3Rs-Centre Utrecht Life Sciences

Faculteit Dierengeneeskunde

 
February 2018
 
Development of a human uterine model for research on female reproduction

In developmental and reproductive toxicology studies in which potentially harmful substances must be tested, many laboratory animals are still being used. There is much to be gained in this field regarding the reduction, refinement and replacement of animal studies. There is also a great demand for more human relevant models in reproductive toxicology as the (rodent) animal and human reproductive cycle differ in many aspects. At the Institute for Risk Assessment Sciences (IRAS) at Utrecht University, Annick van den Brand and her colleagues therefore have developed an endometrial model made of human uterine cells, in order to better test the effects of potentially harmful substances on the uterus.
 
Epidemiological studies have found a link between the occurrence of uterine diseases like endometriosis, and uterine or endometrial cancer, and the exposure to substances in the environment, like hormone-disrupting substances, dioxins, and drugs. However, research on female reproduction is an underexplored field in science and in the regulatory test strategies, which currently lack good predictive (in vitro) models for humans. After all, animal studies are difficult to translate to the human situation because the uterine physiology and hormone regulation of the reproductive cycle in (rodent) animals is significantly different.
 
Endometrium model
Together with dr. Majorie van Duursen, Annick van den Brand has developed a 3D in vitro endometrial model using endometrial cells from the human uterus. In collaboration with the St. Antonius hospital, they have gained access to healthy uterine tissue that is normally thrown away after a hysterectomy. From this, two types of cells from the endometrium (the inner wall of the uterus) are isolated and can be further cultured in the laboratory. Subsequently, these cells are combined again into a 3D model so that the cells can communicate with each other as they would do in vivo. The cells are exposed to relevant hormone concentrations to mimic the different phases of the female reproductive cycle. The model has been shown to react to hormones as endometrial cells in the in vivo uterus do.
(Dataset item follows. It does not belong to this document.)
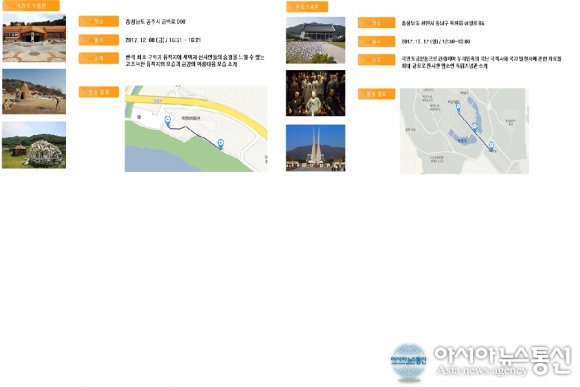This screenshot has height=387, width=580.
Task: Open the twin-spire monument photo
Action: click(x=316, y=148)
By also exposing this in vitro model to potentially harmful substances, it is possible to check whether these substances can disrupt this mimicked hormone balance in the uterus.
 
Van den Brand: “Once this model is validated, we hope that the results from this model can be used to establish new guidelines to test the effect of substances on female reproduction without the use of laboratory animals. For example, the endometrium model can be used in the preclinical phase of drug development, but can also prevent new, hard-to-translate animal studies from being implemented in regulatory test strategies.” Reducing the number of test substances by pre-selection with new test methods, like this endometrium model, can save the hundreds of experimental animals that are currently used for the testing of each substance. In addition, the model can be used to improve insights into the pathology of uterine diseases and to determine biomarkers that can be used to test the effect of harmful substances on female reproduction.


                    
Primary tissue of the human uterine wall                   Annick van den Brand


Future research
The development of the uterine model was originally funded by a pharmaceutical company that wished to test the effect of a newly developed drug on the endometrium. However, after the first test results being successful, Van den Brand and her colleagues are looking for additional funding to expand the use of the model to other purposes. For example, fertility disorders are increasingly linked to the exposure to harmful substances from the environment. Therefore, Van den Brand would like to extend this uterus model in such a way that the implantation of embryos in the endometrium can be investigated. “In addition to detecting substances that have a negative influence on the implantation of an embryo, we could also use this model to study possibilities for optimizing fertility treatments, for example,” explains Van den Brand.




The Institute for Risk Assessment Sciences (IRAS) is a department within the faculty of Veterinary Medicine of Utrecht University (UU). Annick van den Brand works at the Toxicology division of IRAS with a focus on endocrine disruption of the female reproductive system.